Effects of PDGF-BB in Rescuing AdMSCs from the Diabetic Phenotype (A) Representative immunofluorescence images of proliferating cells using Ki67 (green) 5 hr after PDGF-BB stimulation. Cell nuclei were stained with Hoechst dye (blue). (B) Bar graph depicting the percentage of Ki67+ cells after PDGF-BB stimulation. (C) Representative phase contrast images of the scratch assay over time, with or without enrichment of PDGF-BB. (D) Bar graph depicting the percentage of reduced scratch area after 48 hr. PDGF-BB-enhanced cell migration in D-AdMSCs. (E) Bar graph depicting the number of migrated cells through a transwell membrane after 48 hr in media enriched or not with PDGF-BB. (F) Representative phase contrast images of the transwell assay in (D), stained with cresyl violet. (G) Flow cytometry analysis determining the percentage of AdMSCs expressing the pro-coagulant marker TF after PDGF-BB stimulation. Note the reduced expression of TF in D-AdMSC stimulated with PDGF-BB. (H) Representative images of the fibrin gel assay stained with H&E after 24 hr in culture. Note the clearing zone surrounding cells resulting from the AdMSC-mediated lysis of the fibrin clot. (I) Bar graphs depicting the levels of D-dimers in the media resulting from fibrin degradation over time (data were normalized relative to the 24 hr time point). Note the significant decrease in the fibrin degradation ability of D-AdMSCs and the subsequent rescue by PDGF. Scale bars: 100 μm in (A), 250 μm in (C), and 50 μm in (F and H). Data are represented as mean ± SEM. In (B), (D), and (E), ###p < 0.001 compared to C-AdMSCs, ***p < 0.001 compared to D-AdMSCs, #p < 0.05 compared to C-AdMSCs, and *p < 0.05 compared to D-AdMSCs (two-tailed t test, two-way ANOVA).

Figure 6

Biodistribution of Transplanted AdMSCs in an In Vivo Cutaneous Wound Model (A) XenoLight DiR-labeled AdMSCs were transplanted via tail veins into SCID mice the day after cutaneous incision. Images show bioluminescence activity in representative animals before and after (5 hr, days 4 and 8) cell transplantation. Black boxes delimit cutaneous incisions area. (B) Fluorescence in the wound area was quantified over an 8-day period. Values were normalized to the fluorescence in the wound area at day 0. The maximal fluorescence intensity was detected at day 4. (C) Quantification of the relative fluorescence in the wound area at day 4. Values were normalized to the fluorescence in the wound area at day 0. D-AdMSCs showed reduced invasion into the wound area, and this defect was rescued by PDGF stimulation. (D) Detailed analysis of the bioluminescence activity in the wound area at day 4. H&E staining of the wound tissue revealed a thickened epidermis (e, dark layer) over the dermis (d, light layer), as a result of post-wounding events.

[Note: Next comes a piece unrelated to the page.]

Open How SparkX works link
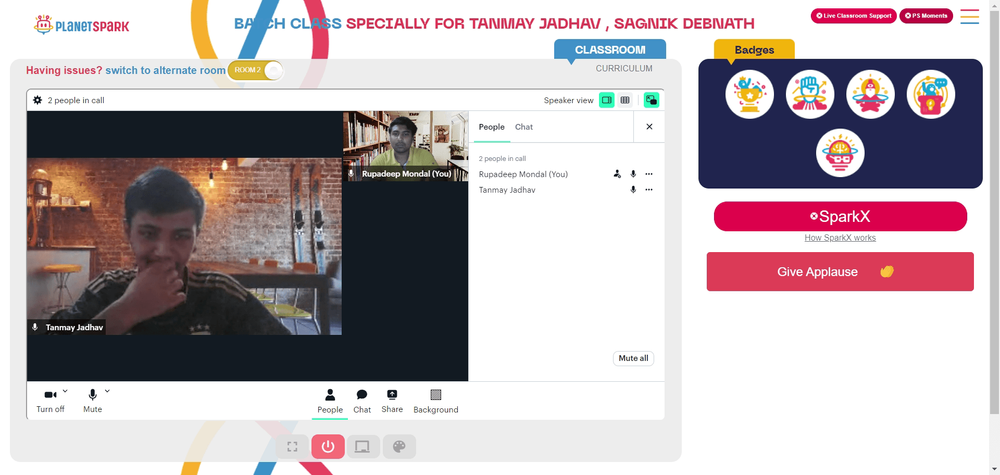The width and height of the screenshot is (1000, 475). pyautogui.click(x=840, y=238)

Immunohistochemistry against Ki67 (green) revealed proliferating cells (arrows) at the wound site. Immunohistochemistry against human nuclei (hNuclei; red) revealed the presence of AdMSCs (arrows) at the wound site. Cell nuclei were stained with Hoechst dye (blue). Scale bars: 100 μm (H&E) and 20 μm (immunohistochemistry [IHC]) in (D). Data are represented as mean ± SEM. #p < 0.05 compared to C-AdMSCs, **p < 0.01 compared to D-AdMSCs (two-tailed t test).

Figure 7

Schematic Representation of PDGFR, ERK, and SMAD Signaling in AdMSCs In AdMSCs from healthy donors, PDGF binding to its receptor activates ERK signaling, which in turn induces the translocation of SMAD to the nucleus and its phosphorylation. The activation of ERK and SMAD promotes the transcription of their target genes, including Tf. In AdMSCs derived from diabetic patients, PDGF signaling is downregulated, which results in partial inhibition of ERK1/2. However, SMAD is upregulated in AdMSCs derived from diabetic patients; consequently, TF expression is enhanced. This suggests that other pathways are involved in the sustained activation of SMAD observed in AdMSCs derived from diabetic patients.